'''

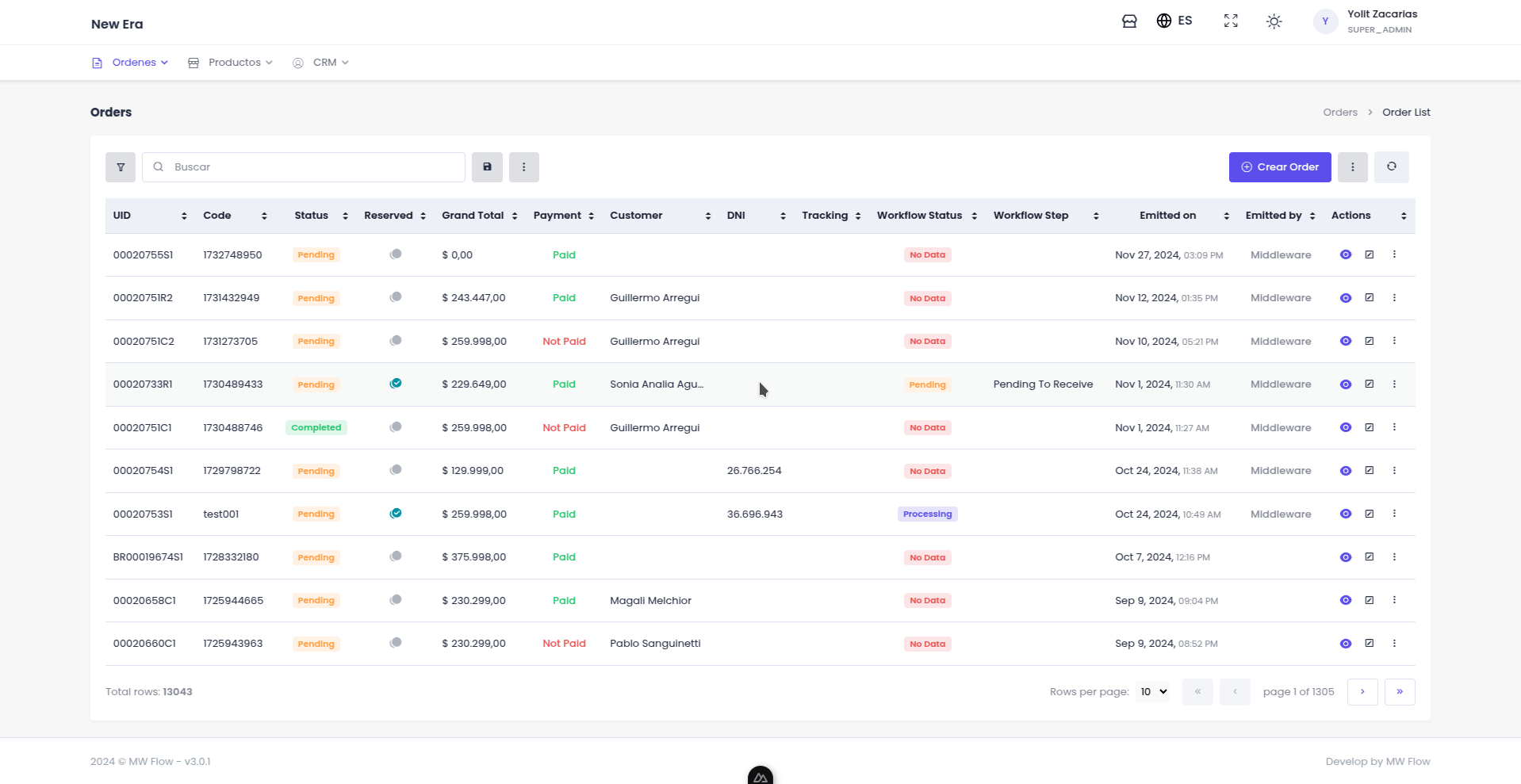Viewport: 1521px width, 784px height.
Task: View order 00020755S1 with eye icon
Action: 1345,255
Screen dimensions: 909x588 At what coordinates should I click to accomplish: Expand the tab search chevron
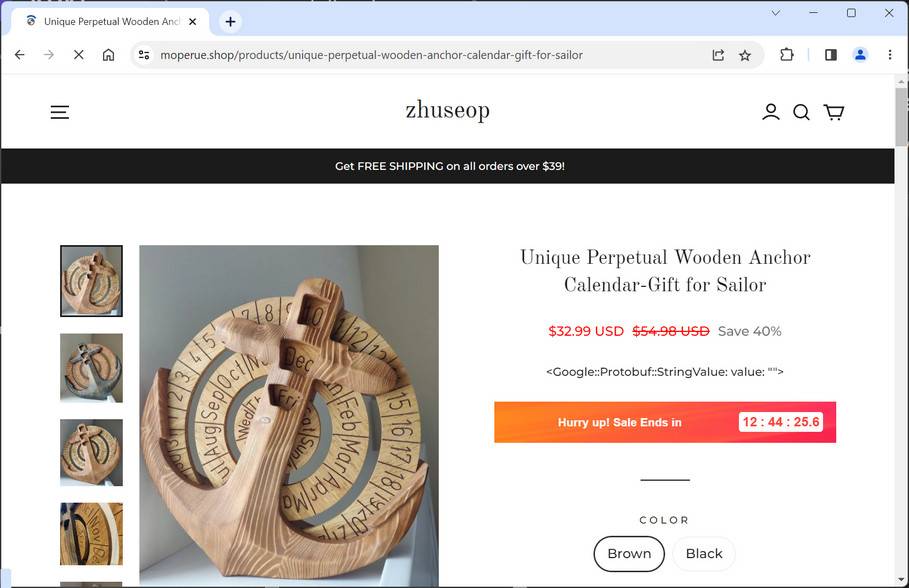click(x=775, y=13)
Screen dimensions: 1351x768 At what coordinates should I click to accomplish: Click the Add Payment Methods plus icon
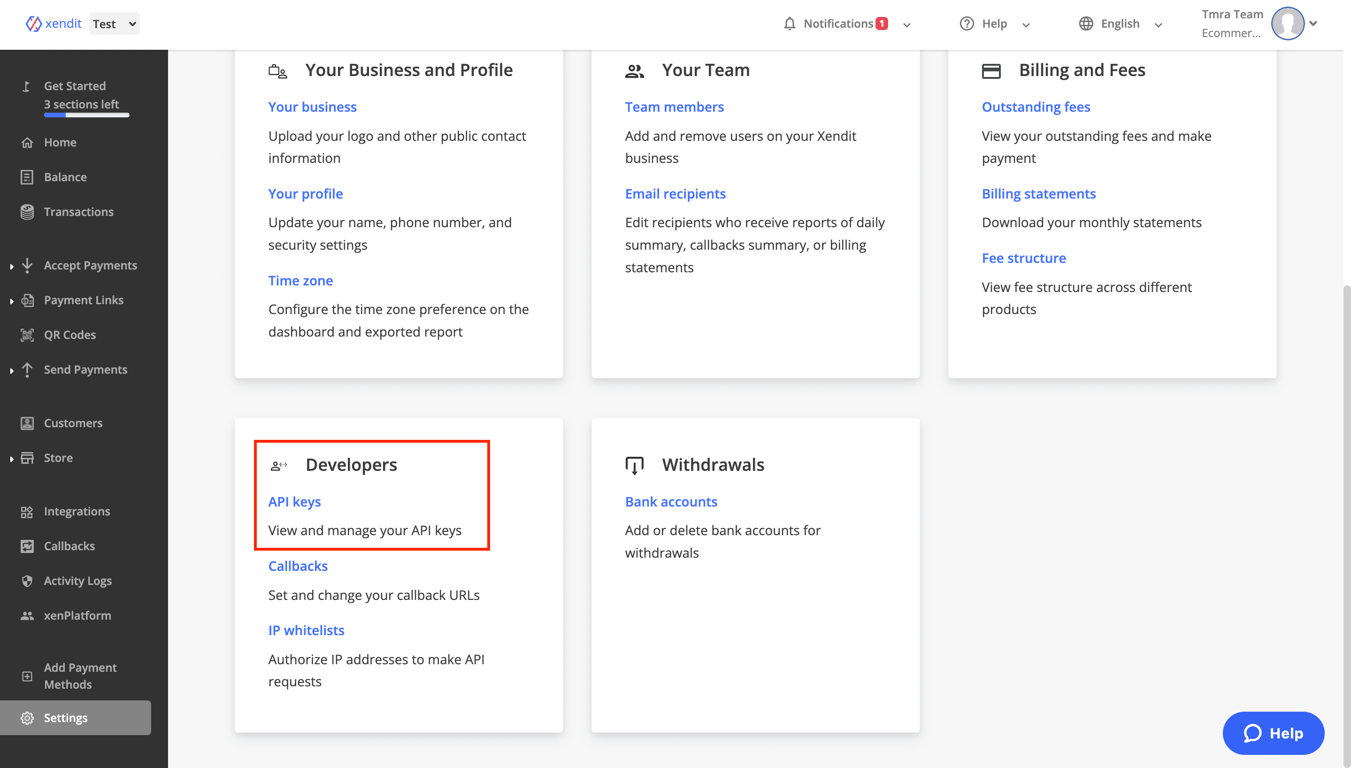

'''

* **Exercise aim**: Convert every line of the rows above into a JSON list of strings, one string per line, skipping blank lines and leaving out the pictures.

* **Task response**:
[
  "Viewport: 1521px width, 784px height.",
  "Task: View order 00020755S1 with eye icon",
  "Action: 1345,255",
  "Screen dimensions: 909x588 At what coordinates should I click to accomplish: Expand the tab search chevron",
  "click(x=775, y=13)",
  "Screen dimensions: 1351x768 At what coordinates should I click to accomplish: Click the Add Payment Methods plus icon"
]